Opinion by
Judge Cbaig,Claimant Stanton McIntyre appeals from the decision of the Unemployment Compensation Board of Review (board), affirming the referee’s decision that claimant was ineligible for benefits under Section 402 (b)(1) of the Unemployment Compensation Law,1 43 P.S. §802 (b) (1), because he voluntarily terminated his employment with the Sun Transport Company (employer) without cause of a necessitous and compelling nature.
Claimant worked for employer, a marine shipping company, for approximately one-and-a-half years, spending his last month-and-a-half aboard the Delaware Sun. Claimant testified that his request to work a preferred split shift on the ship was refused by the captain, so that he was required to remain on a daylight shift which entailed in part some undesirable duties — cleaning toilet bowls.

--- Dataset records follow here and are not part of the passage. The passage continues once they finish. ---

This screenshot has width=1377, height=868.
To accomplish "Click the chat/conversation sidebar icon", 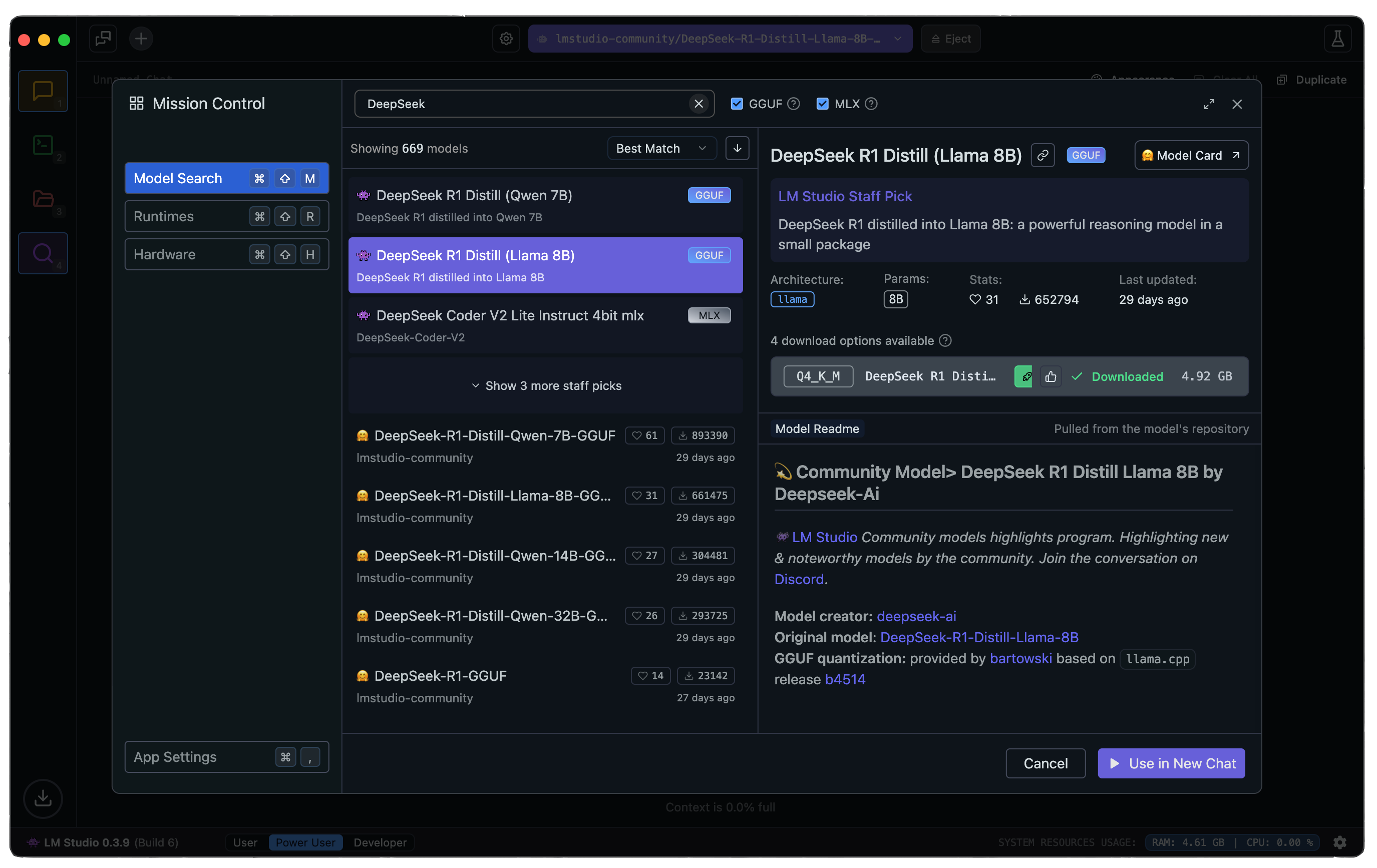I will coord(43,91).
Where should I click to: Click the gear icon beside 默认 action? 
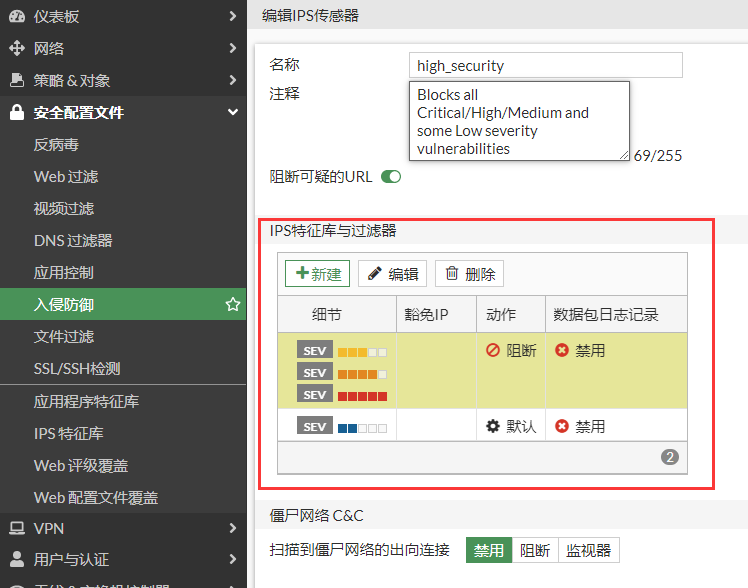[492, 426]
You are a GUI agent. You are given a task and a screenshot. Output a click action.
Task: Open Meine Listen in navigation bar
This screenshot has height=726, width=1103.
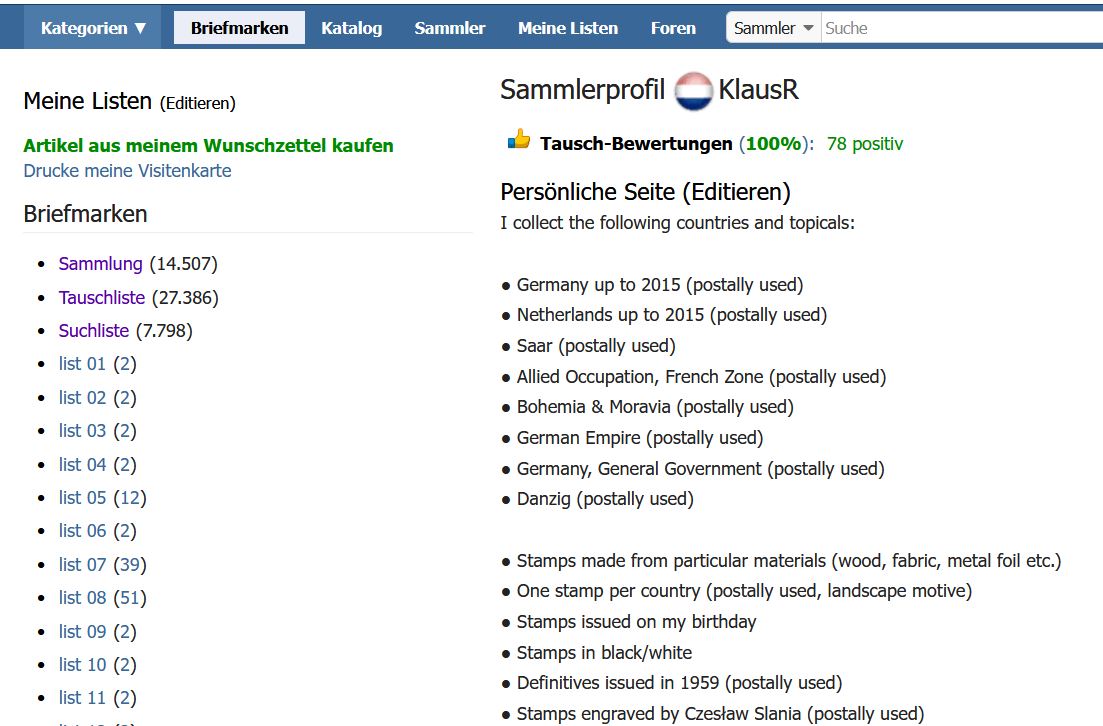coord(568,28)
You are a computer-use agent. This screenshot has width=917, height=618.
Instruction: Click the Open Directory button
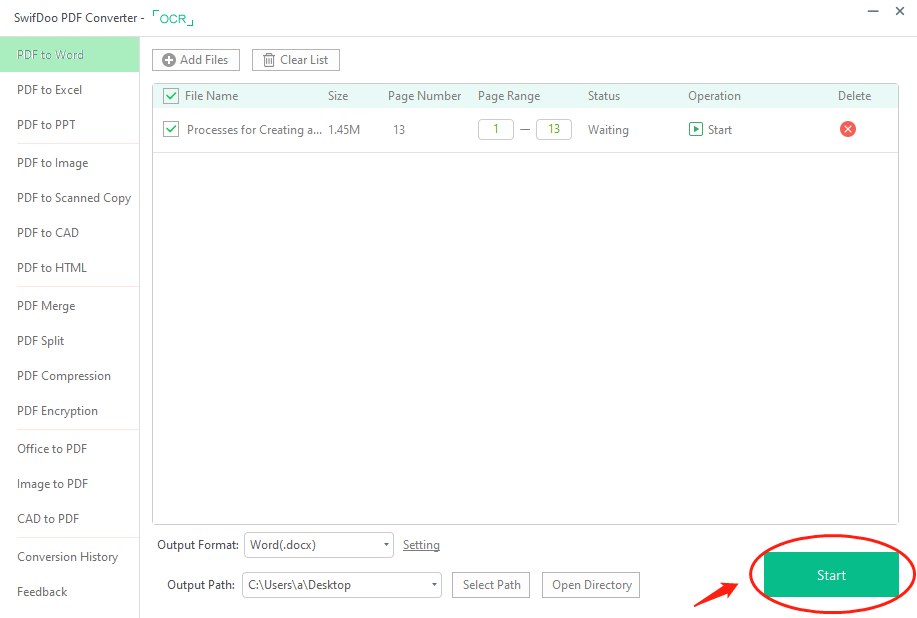click(590, 584)
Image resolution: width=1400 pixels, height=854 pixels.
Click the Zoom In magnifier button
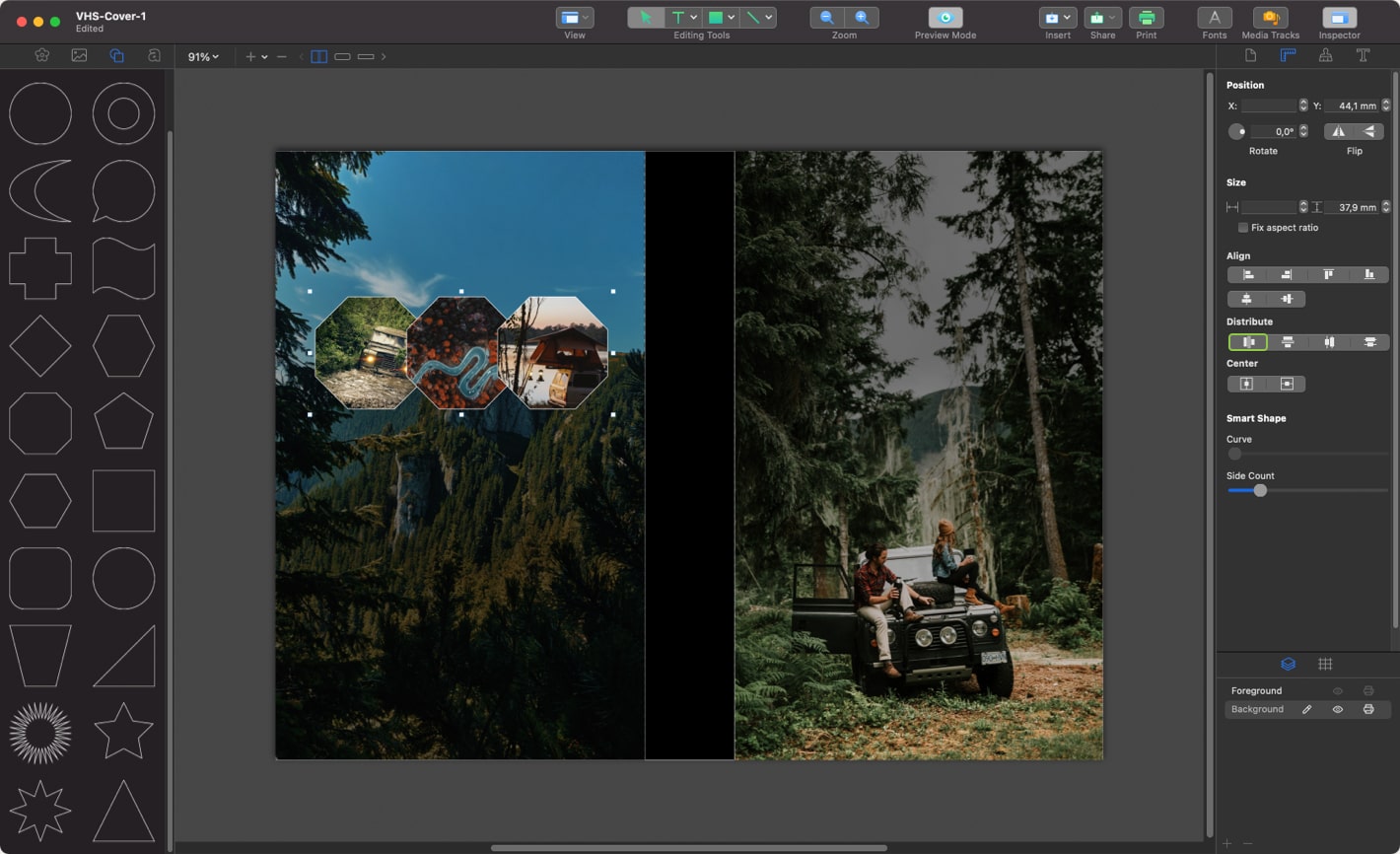[x=862, y=18]
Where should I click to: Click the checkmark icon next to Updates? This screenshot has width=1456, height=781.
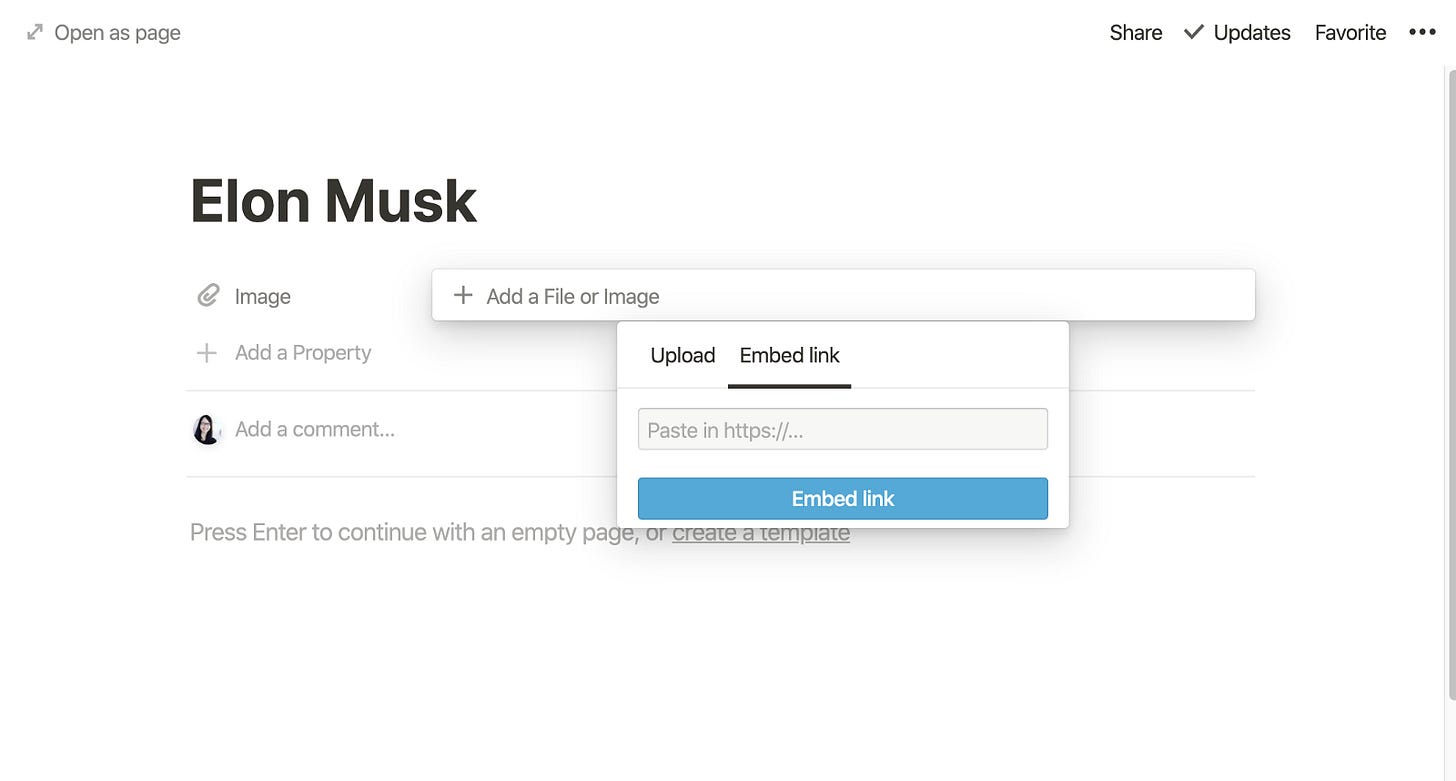coord(1193,32)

Claimant admits that he voluntarily terminated his employment on October 21, 1977, but he alleges that the shift change refusal was based on racial discrimination. Such discrimination, if clearly demonstrated, is sufficient cause for quitting. Taylor v. Unemployment Compensation Board of Review, 474 Pa. 351, 378 A.2d 829 (1977).
*144The record reveals no evidence of any racial references or racially motivated acts, other than claimant’s allegation of discrimination in this solitary instance of assignment. As in Watts v. Unemployment Compensation Board of Review, 49 Pa. Commonwealth Ct. 279, 410 A.2d 976 (1980), “the incidents which the claimant has related really do not establish that he was unjustifiably singled out for, or that there was any racial animus behind, the allegedly differential treatment he claims to have received.” 49 Pa. Commonwealth Ct. at 279, 410 A.2d at 978.
Moreover, claimant’s failure to introduce such evidence is not relieved by his view that shift assignments were based on ship seniority. On the contrary, as the employer’s representative testified and the board found, seniority is based upon tenure with the employer and not upon an employee’s time aboard a particular vessel. Claimant has not successfully challenged that finding, nor does he assert that he was entitled to any preference under that policy.
Mindful as we are of the often subtle character of racial animus, we cannot hold on this record that the board capriciously disregarded competent evidence in concluding that claimant’s voluntary termination was without cause of a necessitous and compelling nature.2
Accordingly, we will affirm.
Order
And Now, this 1st day of October, 1980, the order of the Unemployment Compensation Board of Review (B-78-1-P-859) dated February 26,1979 is affirmed.
Act of December 5, 1936, Second Ex. Sess., P.L. (1937) 2897, as amended, 43 P.S. §802(b) (1).
Because the decision below was against claimant, who bears the burden of proving cause of a necessitous and compelling nature, our review is restricted to a determination of whether or not there has been a capricious disregard of competent evidence in that hearing. Watts, supra.